Now to support mycelial growth, the prepared culture is shifted to inoculum or seed tank. Here, the culture is kept under proper aeration and agitation, and left to grow for 1-2 days. This stage generally refers to as “Growth phase”.

Fermentation

Now the inoculum is added into a fermentor filled with production medium or feedstock solution that consists:

  • 10% total C6H12O6 (glucose)/molasses
  • 4-5% corn-steep liquor solids
  • 0.5-0.8% C8H8O2 (phenylacetic acid)
  • 0.5% vegetable oil.

Then pH is set to 6.0 and temperature ranges between 25-26 degree Celsius. The fermentation process is completed under aerobic conditions, and for nutrient supply, regular feeding (fed-batch culture) is maintained. The fermentation process requires one week for the penicillin production.

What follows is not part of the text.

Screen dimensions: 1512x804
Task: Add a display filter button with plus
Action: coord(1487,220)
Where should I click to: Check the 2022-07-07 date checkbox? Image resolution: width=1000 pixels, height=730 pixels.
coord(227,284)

Initially, available carbohydrates are used due to the growth of mycelial, by which reduction in carbohydrate level occurs in the medium. Because of this reduction in carbohydrate level, penicillin production begins from 2nd day of fermentation. Then by the end of 7th day, pH of medium rises to 8.0 and at this stage production of penicillin stops.

Filtration

The production of Penicillin G increases due to the presence of the precursor. Here, Phenylacetic acid acts as a precursor for benzene ringside chain of Penicillin G. Now, the filtration process is used to separate the fungal biomass and used as a feed supplement for animals at the end of the fermentation period.

Extraction

Penicillin G is extracted from broth using an organic solvent. Finally, after purification, penicillin G is produced as a potassium salt and then transformed into 6-aminopenicillins acid (6-APA). And then finally side chain of 6-APA can be modified in various forms to get different derivatives of penicillin, which can be utilized in medicine.

Uses

  • Different kinds of infections like pneumonia, respiratory tract and throat infections can be treated by using Penicillin V potassium.
  • Penicillin V potassium prevents rheumatic fever.
  • It sometimes also used in the treatment of anthrax infections of the skin.
  • It also used with other medicine to treat diphtheria.
  • Penicillin V potassium also treats heart valve infections.

Conclusion

Therefore, the production of penicillin is a vital process in the field of medical biology, as it functions as an antibiotic that inhibits the bacterial activity or the infections caused by the various gram-positive microorganisms.